MATERIAL FOR THE TASK »
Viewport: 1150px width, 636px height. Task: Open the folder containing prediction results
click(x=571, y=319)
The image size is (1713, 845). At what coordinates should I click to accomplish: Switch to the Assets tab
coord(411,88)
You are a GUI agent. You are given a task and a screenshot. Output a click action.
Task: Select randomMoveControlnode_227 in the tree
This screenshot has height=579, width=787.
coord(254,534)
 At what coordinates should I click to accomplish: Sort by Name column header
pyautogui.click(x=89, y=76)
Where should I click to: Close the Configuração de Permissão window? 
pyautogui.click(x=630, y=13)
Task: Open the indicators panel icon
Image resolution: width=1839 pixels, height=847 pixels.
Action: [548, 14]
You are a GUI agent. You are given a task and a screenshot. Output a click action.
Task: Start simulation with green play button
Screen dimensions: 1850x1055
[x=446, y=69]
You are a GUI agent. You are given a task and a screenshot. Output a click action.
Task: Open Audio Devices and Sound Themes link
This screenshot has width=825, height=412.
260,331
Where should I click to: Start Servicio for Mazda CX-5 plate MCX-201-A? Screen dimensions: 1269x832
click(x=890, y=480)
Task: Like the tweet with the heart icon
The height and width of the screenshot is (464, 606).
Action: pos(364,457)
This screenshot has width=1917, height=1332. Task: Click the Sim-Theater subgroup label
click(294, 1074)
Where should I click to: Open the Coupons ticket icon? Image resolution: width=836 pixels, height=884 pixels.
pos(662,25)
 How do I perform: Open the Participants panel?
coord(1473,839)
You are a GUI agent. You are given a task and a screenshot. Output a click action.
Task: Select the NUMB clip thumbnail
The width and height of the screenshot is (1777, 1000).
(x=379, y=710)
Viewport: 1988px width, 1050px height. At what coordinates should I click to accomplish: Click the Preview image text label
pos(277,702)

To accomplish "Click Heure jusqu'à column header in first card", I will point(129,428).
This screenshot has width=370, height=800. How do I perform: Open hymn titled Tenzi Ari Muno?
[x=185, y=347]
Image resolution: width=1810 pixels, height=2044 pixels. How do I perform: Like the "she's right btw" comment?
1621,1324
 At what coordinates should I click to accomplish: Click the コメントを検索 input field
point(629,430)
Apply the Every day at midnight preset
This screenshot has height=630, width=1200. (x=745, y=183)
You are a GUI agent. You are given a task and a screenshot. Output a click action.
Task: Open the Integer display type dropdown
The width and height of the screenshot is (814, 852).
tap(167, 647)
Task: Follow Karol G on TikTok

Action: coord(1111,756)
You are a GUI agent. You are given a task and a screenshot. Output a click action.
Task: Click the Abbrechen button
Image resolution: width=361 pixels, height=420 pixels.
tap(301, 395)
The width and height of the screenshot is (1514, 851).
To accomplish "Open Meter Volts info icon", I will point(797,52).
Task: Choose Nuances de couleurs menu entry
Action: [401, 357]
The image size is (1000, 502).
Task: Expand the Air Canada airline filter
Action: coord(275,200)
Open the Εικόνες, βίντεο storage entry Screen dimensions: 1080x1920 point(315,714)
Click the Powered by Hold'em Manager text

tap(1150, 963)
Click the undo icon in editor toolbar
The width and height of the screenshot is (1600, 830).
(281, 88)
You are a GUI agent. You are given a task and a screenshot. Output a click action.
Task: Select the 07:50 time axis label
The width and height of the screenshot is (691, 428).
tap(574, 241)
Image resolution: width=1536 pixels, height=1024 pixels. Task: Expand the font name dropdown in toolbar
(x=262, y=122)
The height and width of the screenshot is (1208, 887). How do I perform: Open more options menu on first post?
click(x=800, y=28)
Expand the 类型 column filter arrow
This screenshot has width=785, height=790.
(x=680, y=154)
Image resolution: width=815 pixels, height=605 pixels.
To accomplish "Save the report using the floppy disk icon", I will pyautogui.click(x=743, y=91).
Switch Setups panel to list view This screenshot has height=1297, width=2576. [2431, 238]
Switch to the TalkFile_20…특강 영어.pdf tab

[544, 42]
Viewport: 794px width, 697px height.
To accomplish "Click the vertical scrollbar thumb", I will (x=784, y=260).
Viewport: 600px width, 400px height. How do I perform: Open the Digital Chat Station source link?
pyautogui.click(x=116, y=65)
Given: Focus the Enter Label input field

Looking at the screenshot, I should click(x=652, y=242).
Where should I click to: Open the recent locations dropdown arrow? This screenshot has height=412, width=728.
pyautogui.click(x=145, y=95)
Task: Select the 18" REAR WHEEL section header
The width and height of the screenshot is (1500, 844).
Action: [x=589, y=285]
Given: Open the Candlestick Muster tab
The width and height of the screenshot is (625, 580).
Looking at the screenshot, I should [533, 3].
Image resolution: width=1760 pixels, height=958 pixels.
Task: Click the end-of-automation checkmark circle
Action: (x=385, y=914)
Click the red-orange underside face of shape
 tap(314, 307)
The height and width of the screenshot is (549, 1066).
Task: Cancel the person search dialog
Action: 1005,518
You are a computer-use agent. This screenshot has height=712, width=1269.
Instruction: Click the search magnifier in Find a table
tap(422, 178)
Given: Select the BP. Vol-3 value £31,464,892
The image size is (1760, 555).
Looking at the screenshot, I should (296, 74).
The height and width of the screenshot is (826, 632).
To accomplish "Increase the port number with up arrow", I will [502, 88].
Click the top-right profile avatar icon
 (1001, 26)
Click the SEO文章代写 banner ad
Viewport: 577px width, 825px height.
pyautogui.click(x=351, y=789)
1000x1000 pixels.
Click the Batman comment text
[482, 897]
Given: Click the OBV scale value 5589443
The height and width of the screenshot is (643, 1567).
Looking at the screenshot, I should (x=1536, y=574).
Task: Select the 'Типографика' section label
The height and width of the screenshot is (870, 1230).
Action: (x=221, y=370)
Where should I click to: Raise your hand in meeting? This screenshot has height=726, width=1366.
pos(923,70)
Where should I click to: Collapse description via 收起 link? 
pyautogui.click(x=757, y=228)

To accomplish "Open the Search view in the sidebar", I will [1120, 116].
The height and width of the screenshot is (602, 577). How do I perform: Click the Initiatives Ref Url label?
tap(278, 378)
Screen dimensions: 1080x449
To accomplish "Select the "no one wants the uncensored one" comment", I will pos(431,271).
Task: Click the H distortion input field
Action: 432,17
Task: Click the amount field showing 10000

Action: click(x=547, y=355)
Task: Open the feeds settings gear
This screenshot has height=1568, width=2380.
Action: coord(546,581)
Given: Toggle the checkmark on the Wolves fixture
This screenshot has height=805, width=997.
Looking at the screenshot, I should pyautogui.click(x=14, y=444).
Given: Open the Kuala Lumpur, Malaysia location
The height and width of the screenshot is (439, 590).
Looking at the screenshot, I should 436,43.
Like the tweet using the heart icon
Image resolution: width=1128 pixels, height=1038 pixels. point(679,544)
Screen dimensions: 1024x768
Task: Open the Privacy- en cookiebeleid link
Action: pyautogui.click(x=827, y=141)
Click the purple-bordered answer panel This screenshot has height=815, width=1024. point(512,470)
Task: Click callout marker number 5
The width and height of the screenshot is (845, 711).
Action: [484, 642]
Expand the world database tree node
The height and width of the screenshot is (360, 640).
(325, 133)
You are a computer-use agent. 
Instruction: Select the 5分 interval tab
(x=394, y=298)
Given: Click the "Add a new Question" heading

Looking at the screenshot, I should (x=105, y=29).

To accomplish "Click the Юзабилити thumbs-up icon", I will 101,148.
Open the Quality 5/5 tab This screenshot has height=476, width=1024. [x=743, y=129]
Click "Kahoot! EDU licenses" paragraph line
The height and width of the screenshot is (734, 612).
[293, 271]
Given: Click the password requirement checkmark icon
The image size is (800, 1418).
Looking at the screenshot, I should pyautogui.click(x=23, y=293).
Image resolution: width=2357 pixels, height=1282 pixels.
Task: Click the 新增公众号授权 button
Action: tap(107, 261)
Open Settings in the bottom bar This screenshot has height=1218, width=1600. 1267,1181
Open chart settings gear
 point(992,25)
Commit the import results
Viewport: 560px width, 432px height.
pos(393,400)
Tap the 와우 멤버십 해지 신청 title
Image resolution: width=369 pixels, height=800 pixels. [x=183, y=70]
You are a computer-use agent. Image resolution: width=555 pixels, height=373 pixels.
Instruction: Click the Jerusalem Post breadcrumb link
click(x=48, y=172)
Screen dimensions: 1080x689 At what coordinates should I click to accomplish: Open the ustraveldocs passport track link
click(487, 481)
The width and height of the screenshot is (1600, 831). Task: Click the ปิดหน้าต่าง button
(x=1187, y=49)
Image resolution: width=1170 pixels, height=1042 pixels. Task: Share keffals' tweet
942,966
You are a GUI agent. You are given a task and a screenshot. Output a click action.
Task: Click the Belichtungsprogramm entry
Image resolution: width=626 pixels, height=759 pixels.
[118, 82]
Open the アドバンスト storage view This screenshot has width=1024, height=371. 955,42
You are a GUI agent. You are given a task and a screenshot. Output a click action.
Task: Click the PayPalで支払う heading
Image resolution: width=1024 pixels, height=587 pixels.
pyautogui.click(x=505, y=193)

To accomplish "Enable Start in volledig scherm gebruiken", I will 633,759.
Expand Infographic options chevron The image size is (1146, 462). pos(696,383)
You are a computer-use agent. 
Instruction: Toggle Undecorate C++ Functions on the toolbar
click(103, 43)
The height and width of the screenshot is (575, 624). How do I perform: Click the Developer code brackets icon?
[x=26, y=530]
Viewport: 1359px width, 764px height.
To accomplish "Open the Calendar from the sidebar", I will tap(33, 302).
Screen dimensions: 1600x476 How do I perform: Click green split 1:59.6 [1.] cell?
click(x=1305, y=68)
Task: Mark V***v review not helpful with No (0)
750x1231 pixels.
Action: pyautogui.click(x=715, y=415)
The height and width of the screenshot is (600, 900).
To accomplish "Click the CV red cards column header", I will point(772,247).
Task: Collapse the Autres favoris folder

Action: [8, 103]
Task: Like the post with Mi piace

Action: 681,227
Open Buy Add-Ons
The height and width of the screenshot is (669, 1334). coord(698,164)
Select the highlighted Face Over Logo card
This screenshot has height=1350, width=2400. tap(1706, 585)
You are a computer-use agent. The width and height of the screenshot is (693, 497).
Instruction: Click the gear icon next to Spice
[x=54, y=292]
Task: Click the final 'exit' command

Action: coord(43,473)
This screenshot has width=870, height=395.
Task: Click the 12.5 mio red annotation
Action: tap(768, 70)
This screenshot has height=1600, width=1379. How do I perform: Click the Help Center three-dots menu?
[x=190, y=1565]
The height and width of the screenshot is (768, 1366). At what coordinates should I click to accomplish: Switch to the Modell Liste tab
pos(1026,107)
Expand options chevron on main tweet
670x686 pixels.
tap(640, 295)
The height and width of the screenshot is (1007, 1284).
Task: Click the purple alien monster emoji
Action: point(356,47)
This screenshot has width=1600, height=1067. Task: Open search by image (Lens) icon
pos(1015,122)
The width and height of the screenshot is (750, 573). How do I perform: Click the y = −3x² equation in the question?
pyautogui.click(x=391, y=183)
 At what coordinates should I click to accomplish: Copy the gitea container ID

WHAT IS REQUIRED » With the line holding "Where should I click to: Open the recent" as the first and the line holding "Given: Open the Candlestick Muster tab" as the last, set down that range of the entries above exactly, and nothing else.

RESPONSE FOR THIS EXERCISE »
Where should I click to: Open the recent locations dropdown arrow? This screenshot has height=412, width=728.
pyautogui.click(x=145, y=95)
Task: Select the 18" REAR WHEEL section header
The width and height of the screenshot is (1500, 844).
Action: [x=589, y=285]
Given: Open the Candlestick Muster tab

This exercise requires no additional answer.